# remote for onkyo 818



## rselby (Feb 8, 2012)

is there any other onkyo avr's that has a back lit remote that I can buy, and use on my 818, like from a higher model or something......or something better than the original one


----------



## tonyvdb (Sep 5, 2007)

I would get a harmony remote and use it. They are simple to program and function really well.


----------



## Almadacr (May 5, 2011)

tonyvdb said:


> I would get a *harmony remote* and use it. They are simple to program and function really well.


This +1


----------



## B- one (Jan 13, 2013)

tonyvdb said:


> I would get a harmony remote and use it. They are simple to program and function really well.

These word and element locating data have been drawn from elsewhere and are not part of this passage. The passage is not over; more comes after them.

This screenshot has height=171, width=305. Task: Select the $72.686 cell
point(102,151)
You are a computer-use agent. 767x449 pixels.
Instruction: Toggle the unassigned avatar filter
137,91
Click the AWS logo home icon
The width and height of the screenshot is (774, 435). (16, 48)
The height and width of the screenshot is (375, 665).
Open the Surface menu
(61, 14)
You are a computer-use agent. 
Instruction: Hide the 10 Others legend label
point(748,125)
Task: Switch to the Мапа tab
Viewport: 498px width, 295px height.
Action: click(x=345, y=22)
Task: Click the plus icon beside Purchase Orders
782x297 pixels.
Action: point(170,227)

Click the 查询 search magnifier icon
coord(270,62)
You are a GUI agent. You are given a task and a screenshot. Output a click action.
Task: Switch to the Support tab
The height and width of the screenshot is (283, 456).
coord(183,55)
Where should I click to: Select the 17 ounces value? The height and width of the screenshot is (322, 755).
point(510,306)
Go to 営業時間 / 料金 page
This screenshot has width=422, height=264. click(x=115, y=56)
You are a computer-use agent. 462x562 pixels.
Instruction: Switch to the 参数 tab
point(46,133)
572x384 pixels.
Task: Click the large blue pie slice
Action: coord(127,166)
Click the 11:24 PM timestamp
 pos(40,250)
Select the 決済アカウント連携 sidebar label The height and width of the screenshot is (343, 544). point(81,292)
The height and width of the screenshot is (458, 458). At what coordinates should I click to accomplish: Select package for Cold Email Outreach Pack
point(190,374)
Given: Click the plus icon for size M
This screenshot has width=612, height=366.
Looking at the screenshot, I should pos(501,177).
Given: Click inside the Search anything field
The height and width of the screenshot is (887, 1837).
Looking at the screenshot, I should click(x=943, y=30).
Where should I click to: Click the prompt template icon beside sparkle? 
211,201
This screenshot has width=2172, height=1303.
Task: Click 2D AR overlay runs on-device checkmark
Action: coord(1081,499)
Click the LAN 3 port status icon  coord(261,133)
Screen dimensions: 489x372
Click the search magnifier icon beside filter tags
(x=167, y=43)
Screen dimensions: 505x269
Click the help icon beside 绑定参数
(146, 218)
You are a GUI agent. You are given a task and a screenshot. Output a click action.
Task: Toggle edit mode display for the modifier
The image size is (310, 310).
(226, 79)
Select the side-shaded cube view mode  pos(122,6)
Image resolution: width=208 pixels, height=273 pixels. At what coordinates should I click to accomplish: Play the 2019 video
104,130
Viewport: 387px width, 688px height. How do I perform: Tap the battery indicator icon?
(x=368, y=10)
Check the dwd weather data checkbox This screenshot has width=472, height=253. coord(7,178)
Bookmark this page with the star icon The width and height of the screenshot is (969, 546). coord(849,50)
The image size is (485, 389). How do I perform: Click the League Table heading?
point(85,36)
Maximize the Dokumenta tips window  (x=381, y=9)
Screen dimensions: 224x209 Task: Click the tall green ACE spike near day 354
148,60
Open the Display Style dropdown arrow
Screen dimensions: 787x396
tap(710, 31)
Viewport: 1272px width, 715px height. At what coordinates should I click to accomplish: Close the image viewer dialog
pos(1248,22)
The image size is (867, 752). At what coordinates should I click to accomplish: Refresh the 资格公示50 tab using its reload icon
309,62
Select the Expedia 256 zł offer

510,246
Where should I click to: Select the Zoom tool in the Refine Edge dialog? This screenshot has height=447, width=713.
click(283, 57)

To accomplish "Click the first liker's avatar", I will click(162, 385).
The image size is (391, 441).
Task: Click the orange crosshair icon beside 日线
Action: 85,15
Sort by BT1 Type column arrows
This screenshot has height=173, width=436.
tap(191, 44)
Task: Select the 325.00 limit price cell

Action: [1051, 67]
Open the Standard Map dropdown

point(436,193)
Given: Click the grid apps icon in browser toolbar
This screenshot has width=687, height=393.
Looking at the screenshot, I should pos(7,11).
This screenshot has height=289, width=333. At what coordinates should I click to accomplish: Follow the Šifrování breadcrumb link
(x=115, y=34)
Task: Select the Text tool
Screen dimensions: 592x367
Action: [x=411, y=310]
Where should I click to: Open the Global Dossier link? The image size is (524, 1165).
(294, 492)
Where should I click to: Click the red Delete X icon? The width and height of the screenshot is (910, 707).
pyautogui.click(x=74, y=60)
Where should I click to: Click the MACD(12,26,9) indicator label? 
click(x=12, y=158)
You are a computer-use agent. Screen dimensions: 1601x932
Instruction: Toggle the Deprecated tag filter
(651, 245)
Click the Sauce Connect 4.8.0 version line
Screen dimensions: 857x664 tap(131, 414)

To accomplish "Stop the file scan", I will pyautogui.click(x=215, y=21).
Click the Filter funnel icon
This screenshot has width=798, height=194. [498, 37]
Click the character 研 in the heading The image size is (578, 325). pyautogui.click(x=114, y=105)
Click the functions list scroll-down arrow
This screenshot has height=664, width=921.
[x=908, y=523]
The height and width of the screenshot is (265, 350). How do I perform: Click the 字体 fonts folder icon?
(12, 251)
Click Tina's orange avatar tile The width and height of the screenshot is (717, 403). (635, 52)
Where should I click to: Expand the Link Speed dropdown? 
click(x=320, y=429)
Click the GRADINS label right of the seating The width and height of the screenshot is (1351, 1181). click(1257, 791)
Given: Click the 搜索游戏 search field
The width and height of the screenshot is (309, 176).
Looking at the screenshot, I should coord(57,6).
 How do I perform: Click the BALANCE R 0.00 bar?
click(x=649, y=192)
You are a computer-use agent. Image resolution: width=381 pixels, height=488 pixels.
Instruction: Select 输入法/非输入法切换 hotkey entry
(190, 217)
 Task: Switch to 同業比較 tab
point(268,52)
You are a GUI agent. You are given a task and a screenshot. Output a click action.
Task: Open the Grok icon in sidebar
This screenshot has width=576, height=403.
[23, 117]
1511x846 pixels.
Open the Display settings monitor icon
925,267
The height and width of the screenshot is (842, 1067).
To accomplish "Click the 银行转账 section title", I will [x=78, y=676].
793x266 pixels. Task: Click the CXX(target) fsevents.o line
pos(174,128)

As long as your kid doesn't spill coke on it. 
Other than that they are great.


----------



## nova (Apr 30, 2006)

I'd recommend a Harmony remote as well.


----------



## asere (Dec 7, 2011)

Harmony all the way.


----------



## JBrax (Oct 13, 2011)

Another vote for Harmony. I have the One and it's great.


----------



## dougc (Dec 19, 2009)

You can use an iPhone with the Onkyo app, that works great and is free


----------



## Almadacr (May 5, 2011)

dougc said:


> You can use an iPhone with the Onkyo app, that works great and is free


You also have it for Android .


----------